**** Text segment

COMP 5704: Parallel Algorithms and Applications in Data Science
|
|
School of Computer Science
Carleton University, Ottawa, Canada
|
Project Title: A GPU-accelerated One Class Support Vector Machine
Name: Richard Moulton, MSc student at the University of Ottawa
Project Outline:
Parallel computing offers exciting possibilities to address problems where processing time has been a major limiting factor. An example is stream learning, characterized in both [1] and [2] by: an inability to store all instances in memory (or even simply in storage); the number of instances precluding multiple passes by the learning algorithm; and a potential desire to extract data from each instance as it arrives. The characteristics of these streams can change over time, a phenomenon known as concept drift, and it is not uncommon for the vast majority of data to be "normal," an example of class imbalance [2]. A concrete application of stream learning is network intrusion detection where an Intrusion Detection System (IDS) monitors a continuous, high-speed data stream of network traffic and labels anomalous network packets for further action.
One class support vector machines (OCSVMs) are highly capable classifiers that are designed for one class classification problems and are naturally applied for anomaly detection. Their significant training time, however, is a drawback and is exacerbated when applied to stream learning. Open source machine learning libraries, such as [3] and [4], do not have graphical processing unit (GPU)-accelerated implementations of OCSVMs.
This project fills this gap and implements an OCSVM using the parallel processing power of GPUs, incorporating aspects from [1] and [2]. Firstly, using GPUs to tacklecomputationally expensive calculations, as in [1], allows OCSVMs to be trained faster as required by the stream learning domain. Secondly, the use of OCSVMs is modeled on the autoencoders presented by [2]: both require only instances from the "normal" majority class to be trained, addressing the class imbalance problem. The end result of this project is a GPU-acclerated implemention of an OCSVM capable of being trained quickly enough to be used in continuous streams of data and in the presence of concept drift.

********
**** Input for this task

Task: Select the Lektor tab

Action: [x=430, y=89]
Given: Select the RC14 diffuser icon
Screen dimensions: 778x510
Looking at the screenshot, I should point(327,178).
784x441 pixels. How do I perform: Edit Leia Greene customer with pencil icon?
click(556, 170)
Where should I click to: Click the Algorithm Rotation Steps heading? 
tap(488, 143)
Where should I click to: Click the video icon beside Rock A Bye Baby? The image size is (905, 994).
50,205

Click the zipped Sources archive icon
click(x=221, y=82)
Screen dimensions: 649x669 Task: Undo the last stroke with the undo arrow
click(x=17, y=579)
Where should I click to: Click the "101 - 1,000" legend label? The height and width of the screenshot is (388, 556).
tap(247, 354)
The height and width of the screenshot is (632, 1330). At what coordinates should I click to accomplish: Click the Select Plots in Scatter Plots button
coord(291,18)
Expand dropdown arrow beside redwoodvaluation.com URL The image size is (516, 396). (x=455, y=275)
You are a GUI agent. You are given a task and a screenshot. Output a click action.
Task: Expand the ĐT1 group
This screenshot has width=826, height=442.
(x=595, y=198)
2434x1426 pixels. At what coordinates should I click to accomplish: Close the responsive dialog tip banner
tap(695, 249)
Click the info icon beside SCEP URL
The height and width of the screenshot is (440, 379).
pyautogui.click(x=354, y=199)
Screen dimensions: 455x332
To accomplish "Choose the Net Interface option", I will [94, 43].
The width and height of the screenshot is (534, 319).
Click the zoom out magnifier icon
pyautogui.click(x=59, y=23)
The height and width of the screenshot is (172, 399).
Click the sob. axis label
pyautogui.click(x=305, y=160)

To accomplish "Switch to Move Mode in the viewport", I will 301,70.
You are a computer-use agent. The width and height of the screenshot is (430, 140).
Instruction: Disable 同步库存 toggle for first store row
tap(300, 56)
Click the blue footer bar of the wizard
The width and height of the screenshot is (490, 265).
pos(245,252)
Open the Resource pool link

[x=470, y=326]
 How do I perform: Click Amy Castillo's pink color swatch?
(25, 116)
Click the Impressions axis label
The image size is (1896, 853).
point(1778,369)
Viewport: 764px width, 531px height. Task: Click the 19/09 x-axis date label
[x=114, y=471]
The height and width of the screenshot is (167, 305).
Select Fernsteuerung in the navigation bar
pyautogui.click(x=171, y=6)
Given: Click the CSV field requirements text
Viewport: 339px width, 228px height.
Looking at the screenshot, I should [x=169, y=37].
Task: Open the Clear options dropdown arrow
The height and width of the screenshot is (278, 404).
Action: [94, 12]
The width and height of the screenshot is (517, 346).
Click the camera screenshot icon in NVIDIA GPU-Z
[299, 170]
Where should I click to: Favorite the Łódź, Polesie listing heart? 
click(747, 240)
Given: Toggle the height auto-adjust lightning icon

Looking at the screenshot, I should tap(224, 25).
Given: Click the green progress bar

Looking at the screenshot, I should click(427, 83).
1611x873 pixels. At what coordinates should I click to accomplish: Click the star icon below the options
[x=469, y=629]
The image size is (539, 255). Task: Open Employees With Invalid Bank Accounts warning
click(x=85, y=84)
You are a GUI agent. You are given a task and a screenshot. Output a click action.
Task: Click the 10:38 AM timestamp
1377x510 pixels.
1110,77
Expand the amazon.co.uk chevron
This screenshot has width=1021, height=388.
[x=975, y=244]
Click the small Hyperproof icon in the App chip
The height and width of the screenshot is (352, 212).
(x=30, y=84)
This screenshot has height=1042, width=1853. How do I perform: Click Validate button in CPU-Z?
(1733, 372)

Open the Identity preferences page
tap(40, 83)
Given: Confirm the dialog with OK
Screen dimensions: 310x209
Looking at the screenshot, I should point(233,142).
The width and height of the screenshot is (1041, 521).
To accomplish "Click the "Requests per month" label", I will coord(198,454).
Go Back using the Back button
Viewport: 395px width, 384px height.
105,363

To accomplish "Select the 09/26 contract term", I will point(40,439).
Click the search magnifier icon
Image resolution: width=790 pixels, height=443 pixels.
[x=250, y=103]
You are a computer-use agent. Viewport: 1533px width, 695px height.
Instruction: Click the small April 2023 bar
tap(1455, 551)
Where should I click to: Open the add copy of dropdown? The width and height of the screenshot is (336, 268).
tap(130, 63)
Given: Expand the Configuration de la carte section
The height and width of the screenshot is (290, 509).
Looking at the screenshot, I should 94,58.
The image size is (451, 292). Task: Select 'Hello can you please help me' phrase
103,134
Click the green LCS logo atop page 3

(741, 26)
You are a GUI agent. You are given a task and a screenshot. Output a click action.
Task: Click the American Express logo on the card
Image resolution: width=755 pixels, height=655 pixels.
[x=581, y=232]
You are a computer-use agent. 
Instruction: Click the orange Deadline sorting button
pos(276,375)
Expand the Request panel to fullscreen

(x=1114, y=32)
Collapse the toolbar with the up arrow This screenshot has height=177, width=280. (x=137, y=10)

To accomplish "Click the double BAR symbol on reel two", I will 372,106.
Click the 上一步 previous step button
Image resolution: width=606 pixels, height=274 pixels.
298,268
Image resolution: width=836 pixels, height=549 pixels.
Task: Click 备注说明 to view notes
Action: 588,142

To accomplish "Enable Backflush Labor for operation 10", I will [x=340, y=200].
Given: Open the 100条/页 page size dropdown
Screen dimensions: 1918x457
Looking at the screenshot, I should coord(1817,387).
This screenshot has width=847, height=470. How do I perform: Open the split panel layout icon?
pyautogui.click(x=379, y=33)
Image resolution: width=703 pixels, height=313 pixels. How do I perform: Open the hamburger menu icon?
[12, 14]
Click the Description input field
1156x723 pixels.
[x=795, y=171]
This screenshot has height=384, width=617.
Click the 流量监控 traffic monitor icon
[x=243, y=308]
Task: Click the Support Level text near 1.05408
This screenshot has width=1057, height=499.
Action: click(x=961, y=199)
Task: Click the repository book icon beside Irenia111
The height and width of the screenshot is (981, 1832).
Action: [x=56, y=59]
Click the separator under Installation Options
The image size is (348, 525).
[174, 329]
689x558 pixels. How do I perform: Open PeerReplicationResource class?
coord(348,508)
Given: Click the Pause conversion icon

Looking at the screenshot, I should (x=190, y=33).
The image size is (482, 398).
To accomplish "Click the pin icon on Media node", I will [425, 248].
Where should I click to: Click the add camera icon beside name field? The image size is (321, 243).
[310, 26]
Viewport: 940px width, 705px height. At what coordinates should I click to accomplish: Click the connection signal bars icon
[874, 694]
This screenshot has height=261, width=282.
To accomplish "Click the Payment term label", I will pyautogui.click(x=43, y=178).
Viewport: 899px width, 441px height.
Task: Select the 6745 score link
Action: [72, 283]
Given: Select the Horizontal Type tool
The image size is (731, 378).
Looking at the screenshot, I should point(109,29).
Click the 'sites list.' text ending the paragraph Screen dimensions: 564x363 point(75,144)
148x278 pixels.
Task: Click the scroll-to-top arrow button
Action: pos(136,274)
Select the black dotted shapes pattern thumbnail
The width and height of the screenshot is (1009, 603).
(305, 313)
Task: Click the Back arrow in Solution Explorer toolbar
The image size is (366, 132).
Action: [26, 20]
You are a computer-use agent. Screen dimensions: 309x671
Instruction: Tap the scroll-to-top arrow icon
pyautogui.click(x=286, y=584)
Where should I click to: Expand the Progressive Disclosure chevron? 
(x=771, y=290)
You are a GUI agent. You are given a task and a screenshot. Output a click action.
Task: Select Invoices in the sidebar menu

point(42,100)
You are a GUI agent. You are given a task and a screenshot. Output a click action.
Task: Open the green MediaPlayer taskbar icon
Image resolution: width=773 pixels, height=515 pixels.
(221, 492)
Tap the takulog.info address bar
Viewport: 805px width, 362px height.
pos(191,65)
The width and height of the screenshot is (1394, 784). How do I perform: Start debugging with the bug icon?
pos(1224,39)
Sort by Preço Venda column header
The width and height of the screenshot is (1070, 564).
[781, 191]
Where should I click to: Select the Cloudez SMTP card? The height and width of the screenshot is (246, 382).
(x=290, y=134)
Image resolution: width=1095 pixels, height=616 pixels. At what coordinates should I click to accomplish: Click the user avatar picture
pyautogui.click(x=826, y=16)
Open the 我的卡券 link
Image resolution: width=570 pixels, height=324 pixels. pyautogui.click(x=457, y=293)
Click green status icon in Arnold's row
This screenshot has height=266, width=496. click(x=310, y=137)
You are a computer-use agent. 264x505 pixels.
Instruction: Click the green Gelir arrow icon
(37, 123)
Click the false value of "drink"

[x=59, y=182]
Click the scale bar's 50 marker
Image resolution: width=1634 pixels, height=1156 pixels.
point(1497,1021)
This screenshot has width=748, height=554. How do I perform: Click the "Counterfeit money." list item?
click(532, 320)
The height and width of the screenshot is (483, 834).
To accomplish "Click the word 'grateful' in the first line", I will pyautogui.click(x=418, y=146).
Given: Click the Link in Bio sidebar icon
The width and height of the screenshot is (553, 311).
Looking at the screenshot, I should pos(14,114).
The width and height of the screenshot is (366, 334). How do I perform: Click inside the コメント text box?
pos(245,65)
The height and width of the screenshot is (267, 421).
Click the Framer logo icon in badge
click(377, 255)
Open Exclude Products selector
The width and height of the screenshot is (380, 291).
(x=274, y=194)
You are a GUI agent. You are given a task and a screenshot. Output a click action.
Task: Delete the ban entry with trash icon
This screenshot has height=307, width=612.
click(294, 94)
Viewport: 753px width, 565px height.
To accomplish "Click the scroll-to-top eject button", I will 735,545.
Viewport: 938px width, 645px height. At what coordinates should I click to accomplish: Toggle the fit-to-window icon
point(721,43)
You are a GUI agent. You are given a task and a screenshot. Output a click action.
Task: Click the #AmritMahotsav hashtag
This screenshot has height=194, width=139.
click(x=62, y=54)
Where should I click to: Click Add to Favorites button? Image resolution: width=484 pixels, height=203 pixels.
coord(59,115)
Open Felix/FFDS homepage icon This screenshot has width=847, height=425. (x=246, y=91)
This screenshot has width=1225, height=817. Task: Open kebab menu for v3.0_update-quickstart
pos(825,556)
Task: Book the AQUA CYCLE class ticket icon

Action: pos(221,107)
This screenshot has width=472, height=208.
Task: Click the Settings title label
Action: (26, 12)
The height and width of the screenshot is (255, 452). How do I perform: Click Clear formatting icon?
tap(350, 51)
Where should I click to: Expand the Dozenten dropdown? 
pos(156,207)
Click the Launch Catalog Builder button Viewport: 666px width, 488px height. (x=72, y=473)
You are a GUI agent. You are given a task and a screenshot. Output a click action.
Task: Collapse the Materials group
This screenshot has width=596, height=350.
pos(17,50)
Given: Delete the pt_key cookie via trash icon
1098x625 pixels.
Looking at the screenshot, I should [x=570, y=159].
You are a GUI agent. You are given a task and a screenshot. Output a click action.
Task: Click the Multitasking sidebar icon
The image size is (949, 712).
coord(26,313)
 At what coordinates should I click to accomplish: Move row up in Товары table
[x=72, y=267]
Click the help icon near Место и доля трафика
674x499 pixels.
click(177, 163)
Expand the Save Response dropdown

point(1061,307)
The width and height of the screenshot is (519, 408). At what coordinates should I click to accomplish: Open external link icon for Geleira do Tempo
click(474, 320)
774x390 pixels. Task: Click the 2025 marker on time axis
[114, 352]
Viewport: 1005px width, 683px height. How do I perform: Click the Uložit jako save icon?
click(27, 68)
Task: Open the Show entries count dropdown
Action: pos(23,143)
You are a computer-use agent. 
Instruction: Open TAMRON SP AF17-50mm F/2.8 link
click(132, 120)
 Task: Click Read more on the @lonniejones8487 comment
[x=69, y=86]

********

→ **The tasks**:
• A. Could you reproduce the OCSVM project outline from "One class support vector machines" to "implementations of OCSVMs."?
• B. Can you write out the dataset rows from the line with "Where should I click to: Click Add" to the line with "pos(825,556)", with both of those lines included?
The rows have no connection to the OCSVM project outline.

→ **Responses to the tasks**:
• A.
One class support vector machines (OCSVMs) are highly capable classifiers that are designed for one class classification problems and are naturally applied for anomaly detection. Their significant training time, however, is a drawback and is exacerbated when applied to stream learning. Open source machine learning libraries, such as [3] and [4], do not have graphical processing unit (GPU)-accelerated implementations of OCSVMs.

• B.
Where should I click to: Click Add to Favorites button? Image resolution: width=484 pixels, height=203 pixels.
coord(59,115)
Open Felix/FFDS homepage icon This screenshot has width=847, height=425. (x=246, y=91)
This screenshot has width=1225, height=817. Task: Open kebab menu for v3.0_update-quickstart
pos(825,556)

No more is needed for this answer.